According to Micron, the company's investments in its New York production facility will total $100 billion when fully built, and it will create some 9,000 Micron jobs along with some 41,000 indirect jobs. The first phase of the Clay, New York, project is expected to cost Micron around $20 billion in total over the rest of this decade. The DRAM maker expects to get $5.5 billion in incentives from the state of New York over the life of the project, as well as federal grants and tax credits from the CHIPS and Science Act. In addition, Micron and the state of New York will also invest $500 million over the next 20+ years in community and workforce development.

Micron plans to start site preparation work in 2023 and start construction in 2024. The facility ramp up is set to begin in the second half of the decade based on industry demand for DRAM devices.

Broadly speaking, fab complexes with eye-popping price tags are quickly becoming the norm in the fab industry as the cost of building and equipping successive generations of fabs continues to balloon. And while Micron is not the first company to plan for a twelve digit price tag for a new fab complex (Intel's new fab complex in Ohio is officially expected to cost around $100 billion when completed), Micron's announcement is notable in that unlike Intel and TSMC, Micron isn't a logic producer.
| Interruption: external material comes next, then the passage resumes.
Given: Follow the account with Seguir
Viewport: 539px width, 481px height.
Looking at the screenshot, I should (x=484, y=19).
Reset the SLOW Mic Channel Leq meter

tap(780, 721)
So the company's $100 billion plans are entirely for memory, a relatively bold commitment for a conservative company that's competing in the tech industry's classic commodity market.
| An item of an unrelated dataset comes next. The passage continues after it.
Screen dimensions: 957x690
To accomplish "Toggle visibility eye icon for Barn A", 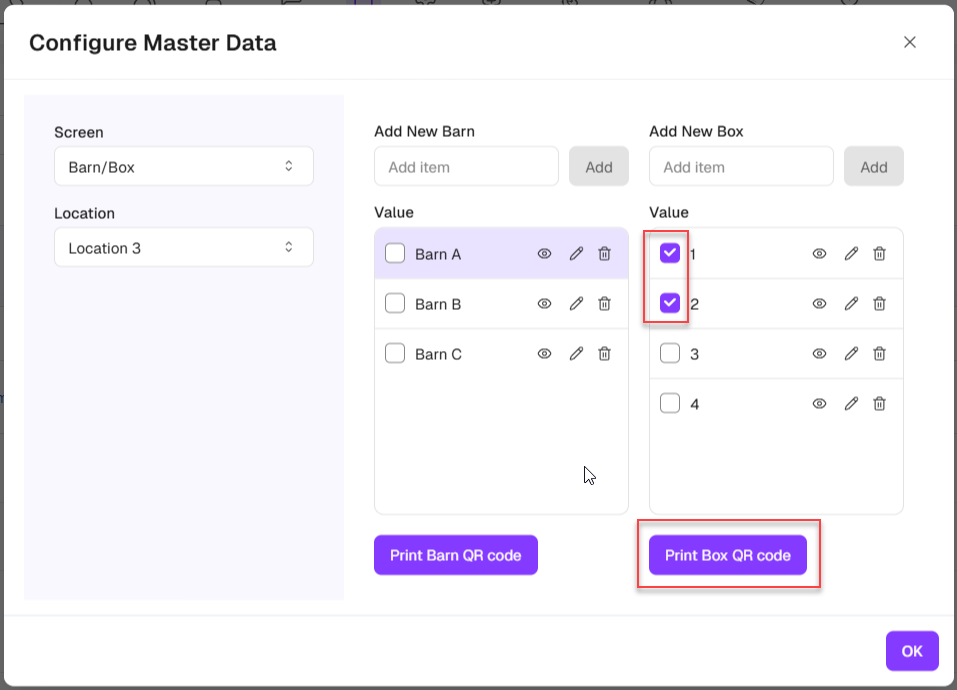I will coord(544,254).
Bearing in mind that the new fab in in Onondaga County, New York, is not set to come online until the later half of the decade, it is too early for Micro to reveal which process technologies and types of products it will produce. The only thing that the company says is that this will be a leading-edge facility that will produce advanced DRAM products (think 64Gb DDR5 chips, DDR6 DRAMs, next-generation HBM, etc.) using EUV-enabled production nodes.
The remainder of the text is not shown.